Try it:
Only one portion of the data is to be written out: from the line bearing "This screenshot has width=703, height=469." through the line bearing "You are a computer-use agent. The width". Write it exactly as it appears.

Stored data:
● ● ● ● ● ● ●
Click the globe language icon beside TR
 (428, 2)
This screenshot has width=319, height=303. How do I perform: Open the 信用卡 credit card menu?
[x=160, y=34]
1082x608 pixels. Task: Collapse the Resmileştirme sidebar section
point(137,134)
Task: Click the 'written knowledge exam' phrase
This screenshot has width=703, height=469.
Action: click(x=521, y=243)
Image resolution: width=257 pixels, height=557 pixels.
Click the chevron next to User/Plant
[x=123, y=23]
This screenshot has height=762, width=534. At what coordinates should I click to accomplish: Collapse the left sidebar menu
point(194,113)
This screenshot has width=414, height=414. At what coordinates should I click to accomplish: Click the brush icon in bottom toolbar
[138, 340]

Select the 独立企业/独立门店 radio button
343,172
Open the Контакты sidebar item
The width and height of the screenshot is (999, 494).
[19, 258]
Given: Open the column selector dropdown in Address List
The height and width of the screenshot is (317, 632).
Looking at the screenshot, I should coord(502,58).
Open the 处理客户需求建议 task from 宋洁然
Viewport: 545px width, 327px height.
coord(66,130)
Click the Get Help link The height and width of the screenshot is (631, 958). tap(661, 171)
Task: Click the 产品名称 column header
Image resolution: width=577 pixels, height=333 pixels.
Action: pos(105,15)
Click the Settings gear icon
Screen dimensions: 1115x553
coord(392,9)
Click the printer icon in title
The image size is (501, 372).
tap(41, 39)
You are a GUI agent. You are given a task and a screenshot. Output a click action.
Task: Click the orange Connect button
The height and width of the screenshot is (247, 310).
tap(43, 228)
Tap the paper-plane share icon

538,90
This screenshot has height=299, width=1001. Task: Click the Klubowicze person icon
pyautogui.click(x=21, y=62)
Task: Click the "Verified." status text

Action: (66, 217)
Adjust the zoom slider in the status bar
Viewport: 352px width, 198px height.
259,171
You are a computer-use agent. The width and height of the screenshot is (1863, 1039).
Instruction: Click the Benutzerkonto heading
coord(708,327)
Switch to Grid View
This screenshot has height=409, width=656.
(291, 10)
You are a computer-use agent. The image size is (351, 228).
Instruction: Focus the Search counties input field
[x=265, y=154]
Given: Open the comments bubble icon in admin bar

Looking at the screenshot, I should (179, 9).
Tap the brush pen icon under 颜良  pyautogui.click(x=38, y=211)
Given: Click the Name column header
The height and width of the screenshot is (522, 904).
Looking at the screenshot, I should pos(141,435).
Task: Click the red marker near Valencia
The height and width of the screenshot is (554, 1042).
● ● ● ● ● ● ●
Solution to this task:
This screenshot has width=703, height=469.
Action: click(x=521, y=243)
Image resolution: width=257 pixels, height=557 pixels.
Click the chevron next to User/Plant
[x=123, y=23]
This screenshot has height=762, width=534. At what coordinates should I click to accomplish: Collapse the left sidebar menu
point(194,113)
This screenshot has width=414, height=414. At what coordinates should I click to accomplish: Click the brush icon in bottom toolbar
[138, 340]

Select the 独立企业/独立门店 radio button
343,172
Open the Контакты sidebar item
The width and height of the screenshot is (999, 494).
[19, 258]
Given: Open the column selector dropdown in Address List
The height and width of the screenshot is (317, 632).
Looking at the screenshot, I should coord(502,58).
Open the 处理客户需求建议 task from 宋洁然
Viewport: 545px width, 327px height.
coord(66,130)
Click the Get Help link The height and width of the screenshot is (631, 958). tap(661, 171)
Task: Click the 产品名称 column header
Image resolution: width=577 pixels, height=333 pixels.
Action: pos(105,15)
Click the Settings gear icon
Screen dimensions: 1115x553
coord(392,9)
Click the printer icon in title
The image size is (501, 372).
tap(41, 39)
You are a GUI agent. You are given a task and a screenshot. Output a click action.
Task: Click the orange Connect button
The height and width of the screenshot is (247, 310).
tap(43, 228)
Tap the paper-plane share icon

538,90
This screenshot has height=299, width=1001. Task: Click the Klubowicze person icon
pyautogui.click(x=21, y=62)
Task: Click the "Verified." status text

Action: (66, 217)
Adjust the zoom slider in the status bar
Viewport: 352px width, 198px height.
259,171
You are a computer-use agent. The width and height of the screenshot is (1863, 1039).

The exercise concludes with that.